*Aim of the task*.
The required output is the exact run of lines below that opens at the line with "You are a computer-use agent. 1023x580" and closes at the line with "The width and height of the screenshot is (1584, 722).".

Start of Supplied data

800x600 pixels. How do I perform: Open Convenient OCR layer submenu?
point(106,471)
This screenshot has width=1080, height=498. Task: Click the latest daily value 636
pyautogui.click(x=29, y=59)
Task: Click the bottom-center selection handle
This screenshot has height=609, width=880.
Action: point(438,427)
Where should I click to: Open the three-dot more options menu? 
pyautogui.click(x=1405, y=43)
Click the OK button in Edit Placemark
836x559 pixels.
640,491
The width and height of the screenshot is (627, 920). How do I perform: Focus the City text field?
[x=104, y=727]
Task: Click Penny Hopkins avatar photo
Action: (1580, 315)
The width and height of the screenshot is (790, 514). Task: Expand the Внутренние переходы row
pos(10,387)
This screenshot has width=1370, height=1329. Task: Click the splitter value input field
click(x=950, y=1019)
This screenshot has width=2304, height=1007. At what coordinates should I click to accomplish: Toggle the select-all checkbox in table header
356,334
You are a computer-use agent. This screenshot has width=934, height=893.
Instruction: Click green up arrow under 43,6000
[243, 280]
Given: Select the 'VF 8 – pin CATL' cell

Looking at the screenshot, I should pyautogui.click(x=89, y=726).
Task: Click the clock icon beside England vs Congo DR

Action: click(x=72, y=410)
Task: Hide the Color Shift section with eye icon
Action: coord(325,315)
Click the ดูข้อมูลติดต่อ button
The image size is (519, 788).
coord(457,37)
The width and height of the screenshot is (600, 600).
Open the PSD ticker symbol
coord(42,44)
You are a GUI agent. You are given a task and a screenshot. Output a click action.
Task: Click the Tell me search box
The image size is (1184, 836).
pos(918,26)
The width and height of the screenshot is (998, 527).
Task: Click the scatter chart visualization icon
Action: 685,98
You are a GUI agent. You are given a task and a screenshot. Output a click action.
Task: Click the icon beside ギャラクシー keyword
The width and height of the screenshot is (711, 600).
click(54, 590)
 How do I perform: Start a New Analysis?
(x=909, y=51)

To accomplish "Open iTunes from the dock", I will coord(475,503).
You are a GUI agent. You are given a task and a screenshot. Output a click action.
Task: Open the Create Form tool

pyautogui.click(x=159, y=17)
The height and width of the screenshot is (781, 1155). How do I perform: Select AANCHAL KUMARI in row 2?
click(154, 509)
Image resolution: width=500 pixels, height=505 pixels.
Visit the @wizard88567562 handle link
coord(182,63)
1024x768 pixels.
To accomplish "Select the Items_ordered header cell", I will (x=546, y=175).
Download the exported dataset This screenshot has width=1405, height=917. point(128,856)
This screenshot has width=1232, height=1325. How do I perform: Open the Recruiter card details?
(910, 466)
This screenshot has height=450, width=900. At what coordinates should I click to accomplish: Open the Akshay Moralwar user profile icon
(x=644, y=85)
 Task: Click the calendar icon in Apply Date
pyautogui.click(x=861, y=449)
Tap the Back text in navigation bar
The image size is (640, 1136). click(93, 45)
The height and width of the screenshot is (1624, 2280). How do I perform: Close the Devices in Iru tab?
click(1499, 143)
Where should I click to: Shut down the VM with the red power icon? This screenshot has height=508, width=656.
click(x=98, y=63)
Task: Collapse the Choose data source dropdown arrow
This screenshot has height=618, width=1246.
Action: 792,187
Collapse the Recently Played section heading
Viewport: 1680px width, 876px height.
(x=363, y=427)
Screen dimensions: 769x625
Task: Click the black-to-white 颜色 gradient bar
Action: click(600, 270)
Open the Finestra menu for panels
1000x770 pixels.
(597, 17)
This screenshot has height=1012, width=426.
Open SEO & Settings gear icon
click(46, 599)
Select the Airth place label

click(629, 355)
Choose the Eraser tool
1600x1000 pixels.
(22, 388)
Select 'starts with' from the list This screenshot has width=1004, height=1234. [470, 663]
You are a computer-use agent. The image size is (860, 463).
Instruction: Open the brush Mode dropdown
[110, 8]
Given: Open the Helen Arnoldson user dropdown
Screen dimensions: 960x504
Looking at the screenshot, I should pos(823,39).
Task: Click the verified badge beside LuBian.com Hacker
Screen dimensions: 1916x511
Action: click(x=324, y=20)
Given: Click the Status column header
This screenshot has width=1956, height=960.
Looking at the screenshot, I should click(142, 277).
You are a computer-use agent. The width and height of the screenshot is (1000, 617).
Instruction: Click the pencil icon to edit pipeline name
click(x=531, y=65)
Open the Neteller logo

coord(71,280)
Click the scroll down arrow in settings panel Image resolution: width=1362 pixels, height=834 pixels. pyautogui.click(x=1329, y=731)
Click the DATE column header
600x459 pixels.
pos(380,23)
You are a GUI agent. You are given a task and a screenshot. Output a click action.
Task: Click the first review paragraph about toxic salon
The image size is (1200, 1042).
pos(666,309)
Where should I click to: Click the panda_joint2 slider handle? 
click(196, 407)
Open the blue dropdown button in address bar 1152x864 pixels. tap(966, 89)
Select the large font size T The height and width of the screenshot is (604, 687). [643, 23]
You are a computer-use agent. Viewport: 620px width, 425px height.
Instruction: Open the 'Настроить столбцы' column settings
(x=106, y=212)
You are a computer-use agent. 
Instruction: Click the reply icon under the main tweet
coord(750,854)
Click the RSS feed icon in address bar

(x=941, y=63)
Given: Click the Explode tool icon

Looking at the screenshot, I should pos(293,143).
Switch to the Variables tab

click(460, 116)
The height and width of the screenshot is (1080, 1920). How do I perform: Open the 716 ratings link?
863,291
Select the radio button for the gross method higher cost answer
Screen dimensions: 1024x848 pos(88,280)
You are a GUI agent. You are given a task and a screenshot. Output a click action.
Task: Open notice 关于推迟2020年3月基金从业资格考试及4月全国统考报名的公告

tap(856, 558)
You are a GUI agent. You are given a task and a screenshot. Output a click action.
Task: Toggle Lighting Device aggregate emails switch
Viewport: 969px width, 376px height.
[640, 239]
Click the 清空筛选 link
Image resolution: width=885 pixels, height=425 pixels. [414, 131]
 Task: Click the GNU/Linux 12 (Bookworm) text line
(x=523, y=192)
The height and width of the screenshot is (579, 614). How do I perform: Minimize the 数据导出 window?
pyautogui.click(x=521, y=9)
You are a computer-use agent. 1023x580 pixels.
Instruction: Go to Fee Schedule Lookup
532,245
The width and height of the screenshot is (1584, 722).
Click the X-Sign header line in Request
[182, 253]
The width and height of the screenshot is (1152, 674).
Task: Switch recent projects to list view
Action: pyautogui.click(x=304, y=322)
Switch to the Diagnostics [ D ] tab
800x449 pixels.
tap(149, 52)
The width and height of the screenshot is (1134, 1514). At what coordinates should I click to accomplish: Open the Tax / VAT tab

End of Supplied data

*Exercise response*.
You are a computer-use agent. 1023x580 pixels.
Instruction: Go to Fee Schedule Lookup
532,245
The width and height of the screenshot is (1584, 722).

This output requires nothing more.